[Stored records]
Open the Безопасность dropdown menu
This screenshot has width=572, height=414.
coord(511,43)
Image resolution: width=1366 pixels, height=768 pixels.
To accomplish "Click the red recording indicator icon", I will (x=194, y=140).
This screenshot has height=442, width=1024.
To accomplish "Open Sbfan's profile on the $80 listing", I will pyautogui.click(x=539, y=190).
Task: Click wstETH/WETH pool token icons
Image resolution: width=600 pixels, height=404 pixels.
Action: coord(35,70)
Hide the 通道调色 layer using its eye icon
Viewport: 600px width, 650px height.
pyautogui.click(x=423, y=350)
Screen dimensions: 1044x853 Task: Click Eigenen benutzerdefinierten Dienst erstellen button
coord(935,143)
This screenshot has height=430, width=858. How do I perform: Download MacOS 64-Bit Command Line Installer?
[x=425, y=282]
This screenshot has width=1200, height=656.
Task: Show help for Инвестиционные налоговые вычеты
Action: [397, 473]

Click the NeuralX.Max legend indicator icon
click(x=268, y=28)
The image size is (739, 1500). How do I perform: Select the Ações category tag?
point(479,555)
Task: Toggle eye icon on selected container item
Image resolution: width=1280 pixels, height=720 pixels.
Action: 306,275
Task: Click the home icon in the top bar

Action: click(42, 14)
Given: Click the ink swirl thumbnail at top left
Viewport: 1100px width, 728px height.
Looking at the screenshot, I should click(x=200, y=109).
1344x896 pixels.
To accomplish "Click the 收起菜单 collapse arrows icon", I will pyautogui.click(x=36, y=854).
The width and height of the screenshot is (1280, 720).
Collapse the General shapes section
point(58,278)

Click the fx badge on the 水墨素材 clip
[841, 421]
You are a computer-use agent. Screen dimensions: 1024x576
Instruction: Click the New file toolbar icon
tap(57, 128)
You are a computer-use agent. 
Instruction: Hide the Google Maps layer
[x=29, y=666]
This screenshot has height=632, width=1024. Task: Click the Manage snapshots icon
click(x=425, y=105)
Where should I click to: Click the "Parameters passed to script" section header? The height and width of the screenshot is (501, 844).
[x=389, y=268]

Work task | Write down again, exactly as given, only the lines above that fall from the line with "Screen dimensions: 1044x853" to the line with "Task: Toggle eye", inclusive.

Output for this task |
Screen dimensions: 1044x853 Task: Click Eigenen benutzerdefinierten Dienst erstellen button
coord(935,143)
This screenshot has height=430, width=858. How do I perform: Download MacOS 64-Bit Command Line Installer?
[x=425, y=282]
This screenshot has width=1200, height=656.
Task: Show help for Инвестиционные налоговые вычеты
Action: [397, 473]

Click the NeuralX.Max legend indicator icon
click(x=268, y=28)
The image size is (739, 1500). How do I perform: Select the Ações category tag?
point(479,555)
Task: Toggle eye icon on selected container item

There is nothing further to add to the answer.